• EXCERTO SELECIONADO:
══════════════════════════════

Resta, pois, apreciar a possibilidade de suspensão da execução das penas de prisão aplicadas, nos termos do disposto no art. 50º do Código Penal.
3.3.1 Preceitua o art. 70º do Código Penal que «[S]e ao crime forem aplicáveis, em alternativa, pena privativa e pena não privativa da liberdade, o tribunal dá preferência à segunda sempre que esta realizar de forma adequada e suficiente as finalidades da punição.».
Este o grande critério eleito pelo legislador para a escolha da pena: prevalência das penas não privativas da liberdade sobre as que têm por efeito a privação da liberdade.
As penas de substituição, como é o caso da suspensão da execução da pena de prisão, inserem-se assim num movimento de luta contra a pena de prisão, especialmente as penas curtas de prisão, e as penas de prisão aplicáveis à pequena e média criminalidade.
Com o regime previsto nos arts. 50º a 57º, do Código Penal e nos arts. 492º a 495º, do Código de Processo Penal, a suspensão da execução da pena de prisão aplicada em medida não superior a cinco anos deve ter lugar, nos termos do disposto no nº1 do art. 50º, sempre que, «(…) atendendo à personalidade do agente, às condições da sua vida, à sua conduta anterior e posterior ao crime e às circunstâncias deste, for de concluir que a simples censura do facto e a ameaça da prisão realizam de forma adequada e suficiente as finalidades da punição.».

══════════════════════════════

• DADOS REGISTADOS:
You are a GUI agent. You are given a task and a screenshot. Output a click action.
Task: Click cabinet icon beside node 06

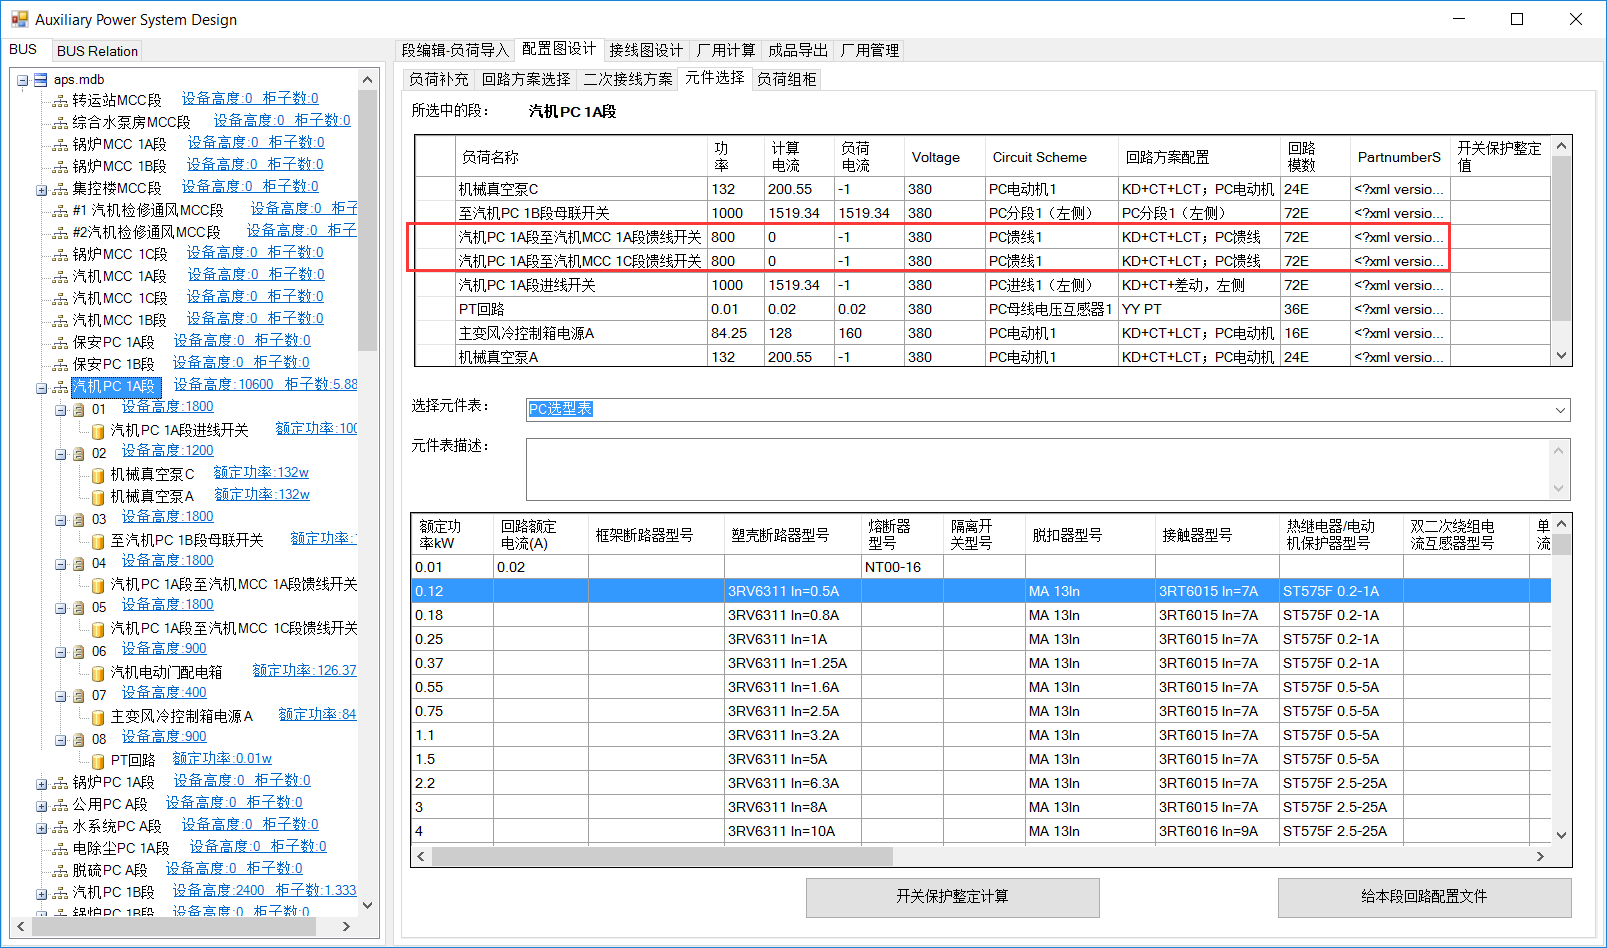coord(79,652)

══════════════════════════════

• EXERCÍCIOS:
- a) Responda às perguntas sobre o excerto acerca da suspensão da pena de prisão:
(i) Segundo o art. 70º do Código Penal, a que pena dá o tribunal preferência quando são aplicáveis, em alternativa, pena privativa e pena não privativa da liberdade?
(ii) Que penas de prisão visa especialmente o movimento de luta contra a pena de prisão?
(iii) Qual a medida máxima da pena de prisão cuja execução pode ser suspensa nos termos do nº1 do art. 50º?
- b) Prossiga o excerto sobre a suspensão da pena de prisão a partir do ponto em que termina.

• RESPOSTAS ESPERADAS:
- a)
(i) À pena não privativa da liberdade, sempre que esta realizar de forma adequada e suficiente as finalidades da punição.
(ii) As penas curtas de prisão e as penas de prisão aplicáveis à pequena e média criminalidade.
(iii) Uma pena não superior a cinco anos.

- b)
Assim, para sua aplicação postula-se não só a verificação do requisito objetivo de a condenação ser em pena de prisão não superior a 5 anos, como também de requisitos subjetivos, determinados por finalidades de política criminal reconduzíveis às finalidades da pena inscritas no art. 40º/1 do Código Penal, de proteção de bens jurídicos e de reintegração do agente na sociedade.
Como ensina Figueiredo Dias32 «(…) são finalidades exclusivamente preventivas, de prevenção especial e de prevenção geral, não finalidades de compensação da culpa, que justificam (e impõem) a preferência por uma pena alternativa ou por uma pena de substituição e a sua efetiva aplicação.
Bem se compreende que assim seja: sendo a função exercida pela culpa, em todo o processo de determinação da pena, a de limite inultrapassável do quantum exato daquela, ela nada tem a ver com a questão da escolha da espécie de pena. (…)».
Acrescenta o mesmo autor que é inteiramente distinta a função que, no contexto da escolha da pena, exercem as exigências de prevenção geral e de prevenção especial.
Na escolha da pena adequada ao caso há-de ser dada prevalência às finalidades que se reportam à integração do agente na sociedade por serem estas sobretudo que justificam, na perspetiva político-criminal, todo o movimento de luta contra a pena de prisão.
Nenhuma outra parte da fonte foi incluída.